> [EXERCISE DIRECTIONS] Apart from the images, reproduce all of the data word for word.

(Extracted records)

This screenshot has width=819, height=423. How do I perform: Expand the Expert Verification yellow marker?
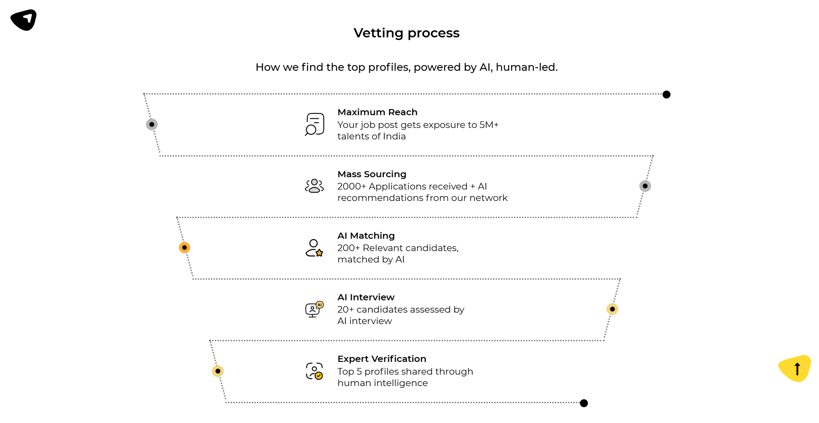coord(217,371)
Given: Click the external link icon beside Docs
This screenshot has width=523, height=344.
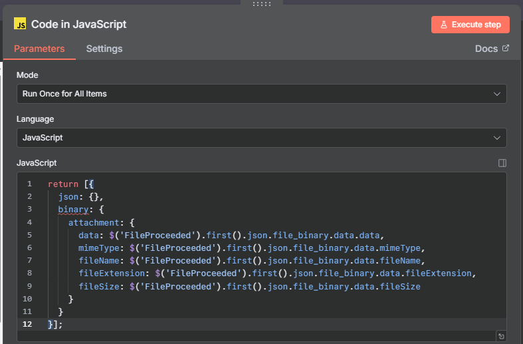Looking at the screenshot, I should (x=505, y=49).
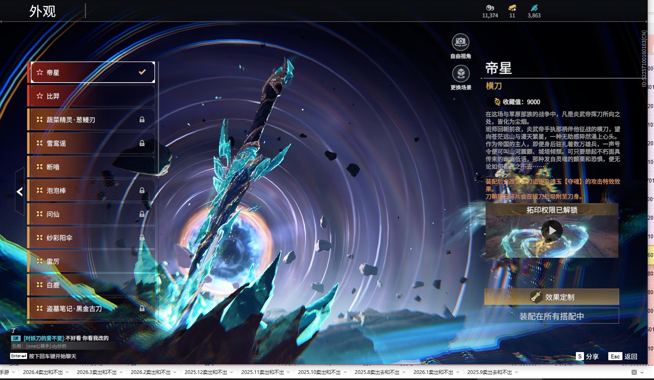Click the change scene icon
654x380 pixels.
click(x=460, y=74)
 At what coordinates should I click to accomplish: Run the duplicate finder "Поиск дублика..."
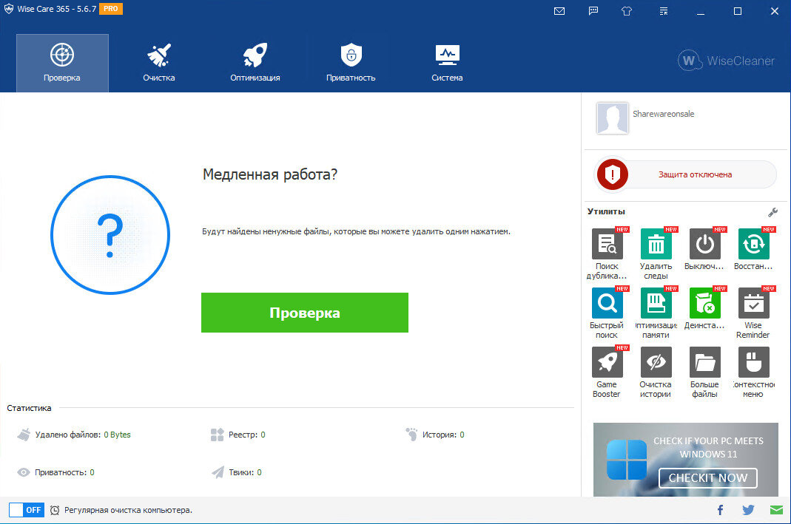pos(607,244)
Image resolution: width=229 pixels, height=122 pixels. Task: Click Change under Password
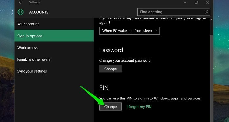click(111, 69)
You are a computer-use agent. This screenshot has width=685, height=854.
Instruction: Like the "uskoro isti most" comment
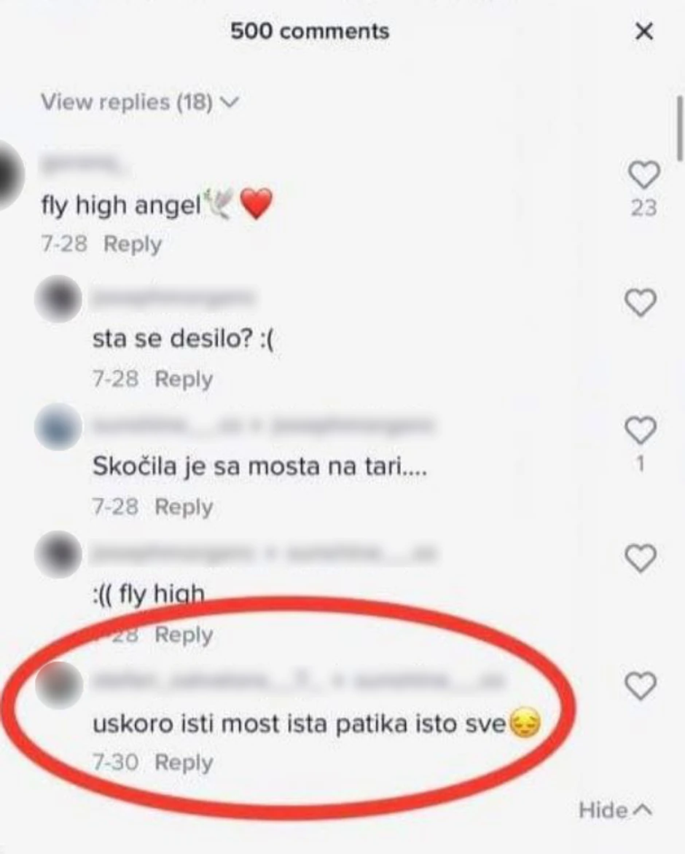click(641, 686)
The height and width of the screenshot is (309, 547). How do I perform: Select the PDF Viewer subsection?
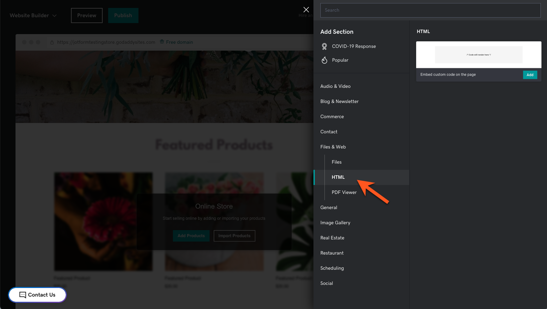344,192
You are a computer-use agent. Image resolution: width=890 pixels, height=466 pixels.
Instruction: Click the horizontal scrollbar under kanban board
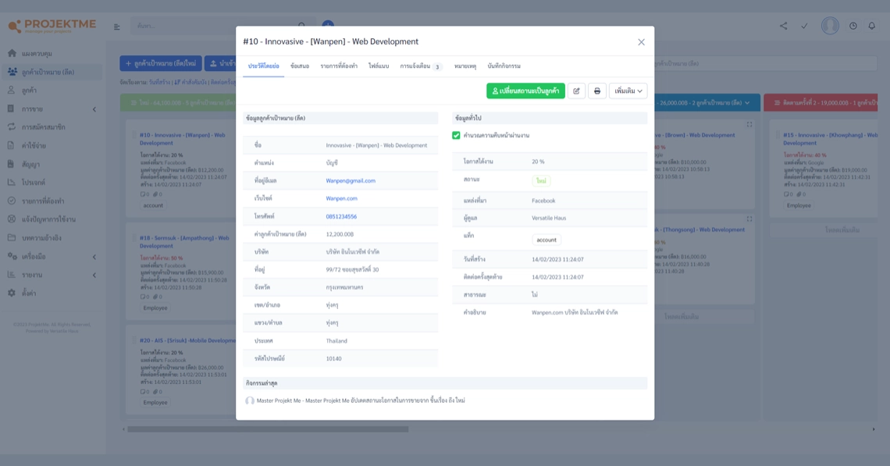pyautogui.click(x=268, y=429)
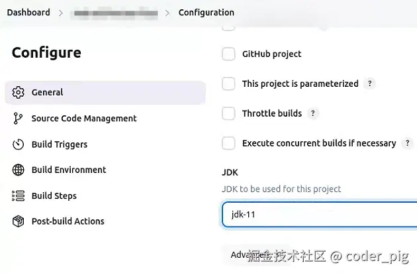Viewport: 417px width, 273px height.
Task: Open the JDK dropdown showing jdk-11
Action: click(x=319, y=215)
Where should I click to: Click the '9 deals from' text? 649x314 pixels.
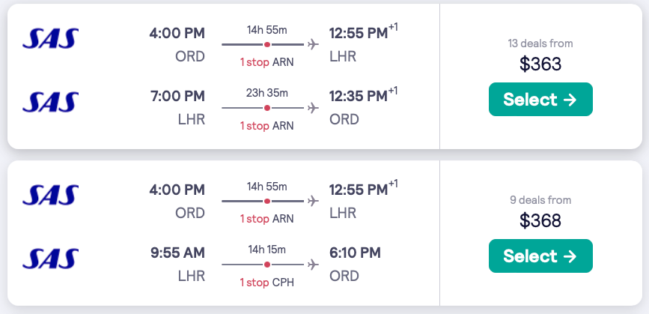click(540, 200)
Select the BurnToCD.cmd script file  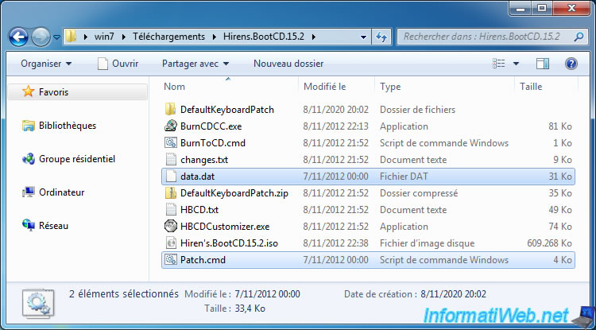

> [EXERCISE OUTPUT]
This screenshot has width=819, height=423. How do I perform: Expand the Expert Verification yellow marker?
coord(217,371)
Given: Click the external link icon beside Docs
This screenshot has width=523, height=344.
Looking at the screenshot, I should (x=505, y=49).
Click the change scene icon
654x380 pixels.
click(x=460, y=74)
 At what coordinates should I click to accomplish: Run the duplicate finder "Поиск дублика..."
pos(607,244)
Image resolution: width=229 pixels, height=122 pixels. Task: Click Change under Password
click(111, 69)
You are a computer-use agent. This screenshot has width=685, height=854.
Instruction: Like the "uskoro isti most" comment
click(641, 686)
The height and width of the screenshot is (309, 547). How do I perform: Select the PDF Viewer subsection?
344,192
You are a computer-use agent. Image resolution: width=890 pixels, height=466 pixels.
Instruction: Click the horizontal scrollbar under kanban board
pyautogui.click(x=268, y=429)
Viewport: 417px width, 273px height.
Task: Open the JDK dropdown showing jdk-11
Action: click(x=319, y=215)
Where should I click to: Click the '9 deals from' text? 649x314 pixels.
click(540, 200)
Select the BurnToCD.cmd script file  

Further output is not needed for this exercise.